An actor with handsome, everyman good looks and undeniable screen presence, Thomas Jane has turned up in everything from low-budget indies to sprawling, big-budget Hollywood action spectacles. Born January 29th, 1969, the Baltimore native's unusual entry into show business found him cast in a Romeo and Juliet-inspired Bollywood musical while still in high school. At just 17 years old, Jane was spotted by a pair of Indian producers looking to cast a young, fair-haired American to act as Romeo to a young Indian actress' Juliet. Alas, the lure of Bollywood weighed heavier than the prospect of another year in high school, so Jane soon dropped out to film Padamati Sandhya Ragam in Madras, India. When filming wrapped, he quickly returned stateside despite some tempting offers in India, and a year later, the struggling actor was making the move to Los Angeles. Finding work in L.A. didn't prove easy, but thanks to persistence and hard work, Jane eventually made his way into the local theater scene. A small role in the gay-themed drama I'll Love You Forever...Tonight was followed by a small part in the 1992 film Buffy the Vampire Slayer.

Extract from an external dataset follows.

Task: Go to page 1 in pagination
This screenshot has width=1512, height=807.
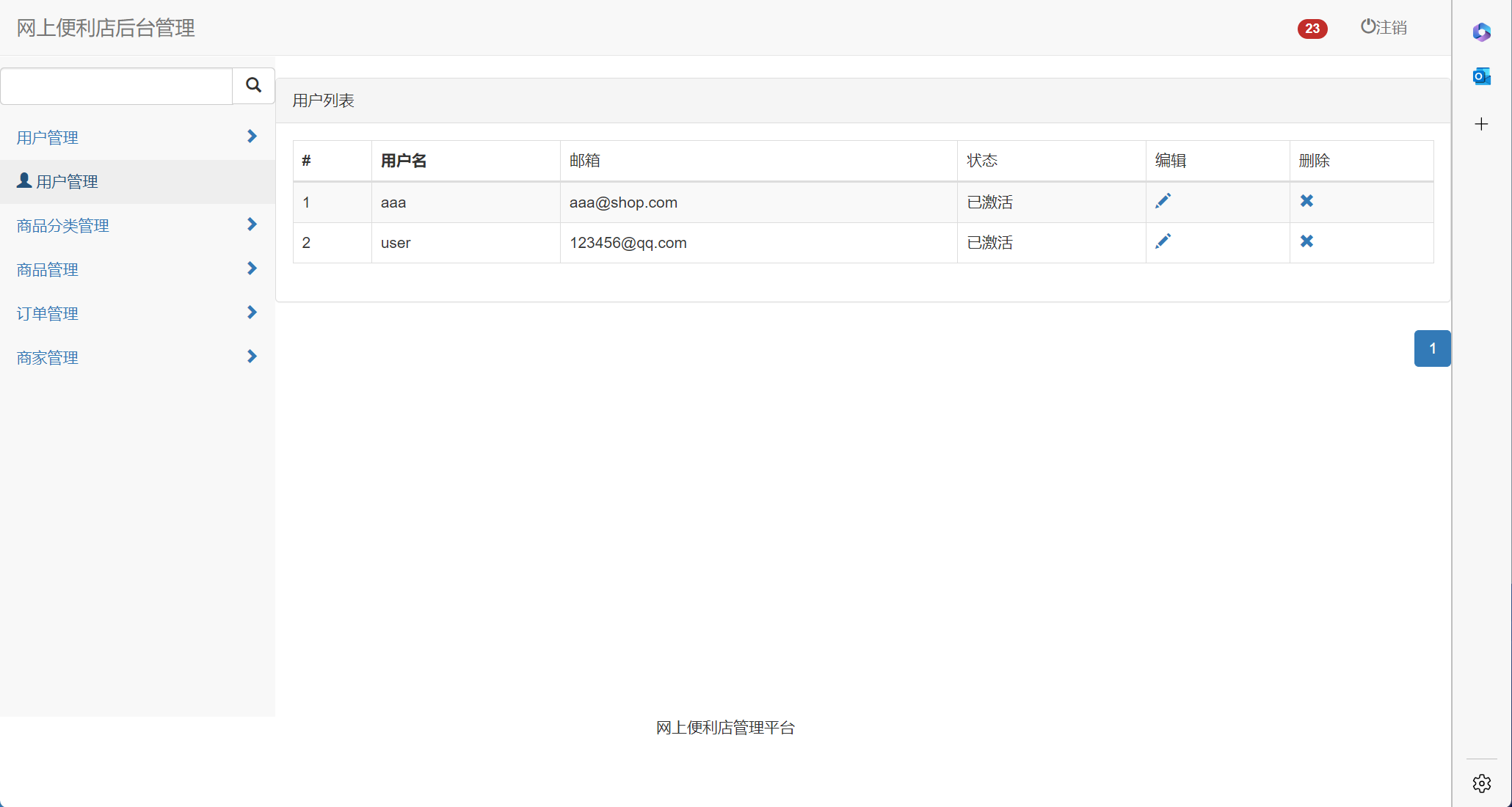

Two short years later, Jane stepped into the lead for the quirky crime comedy At Ground Zero, and a role in the ill-fated Crow sequel The Crow: City of Angels followed in 1996. The next year, Jane was cast in the major starring role of real-life beatnik Neal Cassady for the independent film The Last Time I Committed Suicide with Keanu Reeves. By late 1997, Jane's star was steadily rising thanks to supporting parts in Face/Off and Boogie Nights. In 1998, he went indie once again with a role as a former heroin dealer looking to go straight in Thursday and then took a small part in the all-star ensemble cast of the war drama The Thin Red Line.

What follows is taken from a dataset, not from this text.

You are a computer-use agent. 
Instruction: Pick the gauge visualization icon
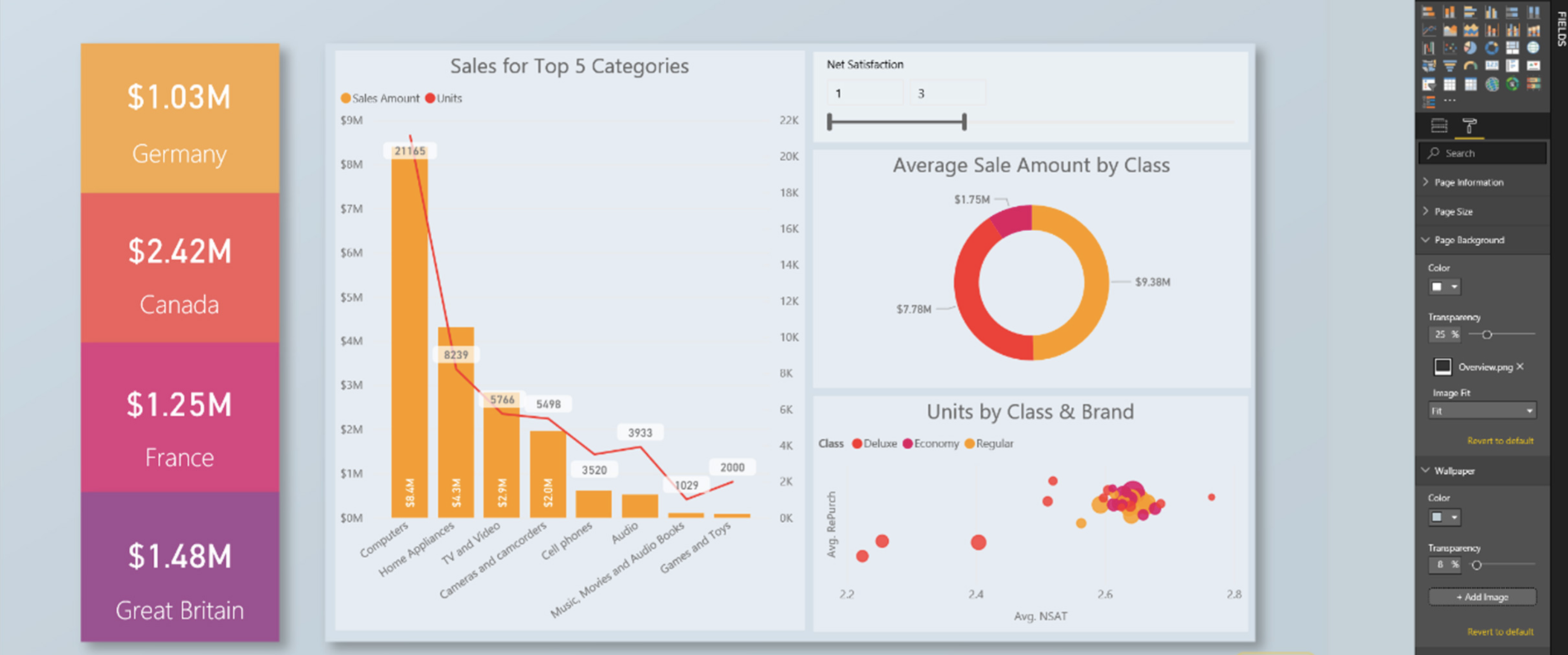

With his role as a shark wrangler in the open-water thriller Deep Blue Sea in 1999, Jane graduated to full-on Hollywood action hero. After returning to Paul Thomas Anderson's fold for Magnolia later that year, he portrayed baseball legend Mickey Mantle in the acclaimed, made-for-HBO feature 61* (2001). His role as a quick-tempered detective working alongside Morgan Freeman's character in Under Suspicion (2000) found Jane at the top of his game, and though performances in The Sweetest Thing (2002) and Dreamcatcher (2003) went largely unseen due to poor box-office performances, audiences could rest assured that they would see plenty of the newly buff actor when he donned the famous skull T-shirt and loaded up to rid the streets of crime in the eagerly anticipated comic book adaptation The Punisher (2004). Two years later Jane would continue his onscreen love-affair with firearms as a Federal Witness Protection program particpant whose cover is dangerously blown in the Elemore Leonard adaptation Killshot.
While Jane's performance as an infamous gangster was solid in the action thriller Give 'Em Hell Malone, he wouldn't find true success with mainstream audiences until he took on the leading role in HBO's Hung (2009-2012), a dark comedy following a history teacher (Jane) who moonlights as a prostitute.